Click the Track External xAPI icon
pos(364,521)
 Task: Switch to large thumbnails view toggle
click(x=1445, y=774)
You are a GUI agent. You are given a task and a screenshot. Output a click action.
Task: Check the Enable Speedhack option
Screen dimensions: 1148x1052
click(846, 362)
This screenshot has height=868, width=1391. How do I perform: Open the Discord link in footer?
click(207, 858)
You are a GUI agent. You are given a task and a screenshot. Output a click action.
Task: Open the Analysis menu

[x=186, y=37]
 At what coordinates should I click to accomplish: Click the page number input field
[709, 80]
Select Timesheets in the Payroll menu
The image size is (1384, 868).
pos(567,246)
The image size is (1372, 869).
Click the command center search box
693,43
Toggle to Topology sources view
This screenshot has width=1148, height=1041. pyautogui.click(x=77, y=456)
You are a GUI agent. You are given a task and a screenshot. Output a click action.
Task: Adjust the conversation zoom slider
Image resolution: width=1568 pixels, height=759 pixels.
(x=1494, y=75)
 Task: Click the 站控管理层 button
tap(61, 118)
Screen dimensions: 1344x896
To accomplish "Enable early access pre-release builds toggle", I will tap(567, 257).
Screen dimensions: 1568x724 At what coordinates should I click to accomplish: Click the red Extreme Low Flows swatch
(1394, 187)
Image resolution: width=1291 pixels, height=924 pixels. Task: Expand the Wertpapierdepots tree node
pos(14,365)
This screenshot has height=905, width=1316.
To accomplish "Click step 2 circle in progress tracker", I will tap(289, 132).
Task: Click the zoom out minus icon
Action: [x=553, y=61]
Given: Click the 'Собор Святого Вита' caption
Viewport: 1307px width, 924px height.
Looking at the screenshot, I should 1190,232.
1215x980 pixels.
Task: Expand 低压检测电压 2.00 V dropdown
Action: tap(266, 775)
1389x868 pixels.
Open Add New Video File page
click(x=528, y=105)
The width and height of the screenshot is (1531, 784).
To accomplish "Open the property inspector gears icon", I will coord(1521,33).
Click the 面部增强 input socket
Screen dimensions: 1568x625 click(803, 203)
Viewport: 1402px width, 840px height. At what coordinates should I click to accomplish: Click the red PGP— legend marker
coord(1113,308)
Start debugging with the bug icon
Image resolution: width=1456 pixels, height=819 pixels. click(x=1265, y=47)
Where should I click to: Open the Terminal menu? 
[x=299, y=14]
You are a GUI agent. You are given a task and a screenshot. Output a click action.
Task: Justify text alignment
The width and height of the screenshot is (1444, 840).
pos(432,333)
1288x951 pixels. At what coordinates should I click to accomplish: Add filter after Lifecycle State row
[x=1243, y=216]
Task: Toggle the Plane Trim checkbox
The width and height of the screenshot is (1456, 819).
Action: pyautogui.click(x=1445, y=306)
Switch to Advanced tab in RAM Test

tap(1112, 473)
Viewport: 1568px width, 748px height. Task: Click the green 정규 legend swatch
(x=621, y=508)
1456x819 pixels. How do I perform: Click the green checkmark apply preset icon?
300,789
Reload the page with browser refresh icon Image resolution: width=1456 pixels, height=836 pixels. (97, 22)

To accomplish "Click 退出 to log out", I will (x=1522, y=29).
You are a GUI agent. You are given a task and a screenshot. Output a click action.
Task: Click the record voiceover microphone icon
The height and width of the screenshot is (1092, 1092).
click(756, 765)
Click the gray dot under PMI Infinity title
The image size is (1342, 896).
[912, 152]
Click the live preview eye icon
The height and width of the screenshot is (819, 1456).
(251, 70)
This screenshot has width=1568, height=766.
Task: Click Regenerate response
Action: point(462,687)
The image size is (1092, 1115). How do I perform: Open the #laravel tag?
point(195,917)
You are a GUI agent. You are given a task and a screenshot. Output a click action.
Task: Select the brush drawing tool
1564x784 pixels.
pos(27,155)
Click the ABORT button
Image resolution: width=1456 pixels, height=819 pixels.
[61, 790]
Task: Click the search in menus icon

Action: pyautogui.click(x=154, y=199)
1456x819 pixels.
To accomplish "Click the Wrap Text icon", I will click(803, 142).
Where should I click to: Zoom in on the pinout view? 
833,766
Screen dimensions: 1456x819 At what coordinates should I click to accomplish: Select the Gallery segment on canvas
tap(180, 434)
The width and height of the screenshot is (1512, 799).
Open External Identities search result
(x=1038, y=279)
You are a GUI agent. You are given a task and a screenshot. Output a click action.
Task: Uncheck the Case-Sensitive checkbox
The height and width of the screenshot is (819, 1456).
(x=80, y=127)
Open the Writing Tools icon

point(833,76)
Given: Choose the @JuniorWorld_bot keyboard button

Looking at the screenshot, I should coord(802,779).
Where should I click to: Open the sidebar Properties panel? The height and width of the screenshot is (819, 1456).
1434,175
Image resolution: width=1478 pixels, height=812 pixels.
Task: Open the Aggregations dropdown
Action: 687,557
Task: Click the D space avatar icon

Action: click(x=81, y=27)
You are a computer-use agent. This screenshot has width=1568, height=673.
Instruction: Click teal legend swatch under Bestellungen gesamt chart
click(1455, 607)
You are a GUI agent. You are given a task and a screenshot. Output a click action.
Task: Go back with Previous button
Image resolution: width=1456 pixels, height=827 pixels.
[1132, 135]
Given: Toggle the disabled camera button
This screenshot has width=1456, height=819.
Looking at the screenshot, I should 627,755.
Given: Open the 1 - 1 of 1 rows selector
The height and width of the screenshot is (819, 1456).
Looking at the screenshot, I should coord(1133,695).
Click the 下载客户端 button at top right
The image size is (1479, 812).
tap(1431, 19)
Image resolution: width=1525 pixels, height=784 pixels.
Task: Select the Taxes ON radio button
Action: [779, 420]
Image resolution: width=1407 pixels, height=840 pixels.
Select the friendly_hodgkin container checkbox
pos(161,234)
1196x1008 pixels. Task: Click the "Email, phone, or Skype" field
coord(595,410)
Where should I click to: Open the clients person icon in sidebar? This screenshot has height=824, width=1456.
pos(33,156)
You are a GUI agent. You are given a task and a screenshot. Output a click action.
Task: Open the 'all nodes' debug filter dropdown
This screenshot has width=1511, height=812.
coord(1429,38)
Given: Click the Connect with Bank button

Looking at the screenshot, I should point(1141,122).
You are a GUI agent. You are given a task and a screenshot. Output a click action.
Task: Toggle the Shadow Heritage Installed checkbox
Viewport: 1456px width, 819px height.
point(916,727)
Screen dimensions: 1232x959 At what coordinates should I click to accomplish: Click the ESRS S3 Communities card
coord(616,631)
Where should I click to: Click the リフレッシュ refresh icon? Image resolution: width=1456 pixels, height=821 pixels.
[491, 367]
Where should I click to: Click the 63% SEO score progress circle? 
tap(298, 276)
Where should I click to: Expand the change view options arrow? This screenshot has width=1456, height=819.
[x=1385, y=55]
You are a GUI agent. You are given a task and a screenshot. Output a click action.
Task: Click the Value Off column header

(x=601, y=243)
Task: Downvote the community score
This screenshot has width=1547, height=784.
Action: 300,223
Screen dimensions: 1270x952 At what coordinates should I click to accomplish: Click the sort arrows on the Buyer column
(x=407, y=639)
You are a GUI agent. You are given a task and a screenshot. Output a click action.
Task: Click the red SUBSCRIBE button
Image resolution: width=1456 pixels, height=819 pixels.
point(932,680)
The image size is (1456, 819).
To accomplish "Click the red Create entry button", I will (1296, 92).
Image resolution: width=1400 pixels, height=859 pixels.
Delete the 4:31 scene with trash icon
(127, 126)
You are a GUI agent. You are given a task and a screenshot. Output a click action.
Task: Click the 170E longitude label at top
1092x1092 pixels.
========
PROMPT.
When "Enable" shows up in a line of the material, report that line.

WRITTEN SOLUTION.
Task: Check the Enable Speedhack option
To accomplish "Enable early access pre-release builds toggle", I will tap(567, 257).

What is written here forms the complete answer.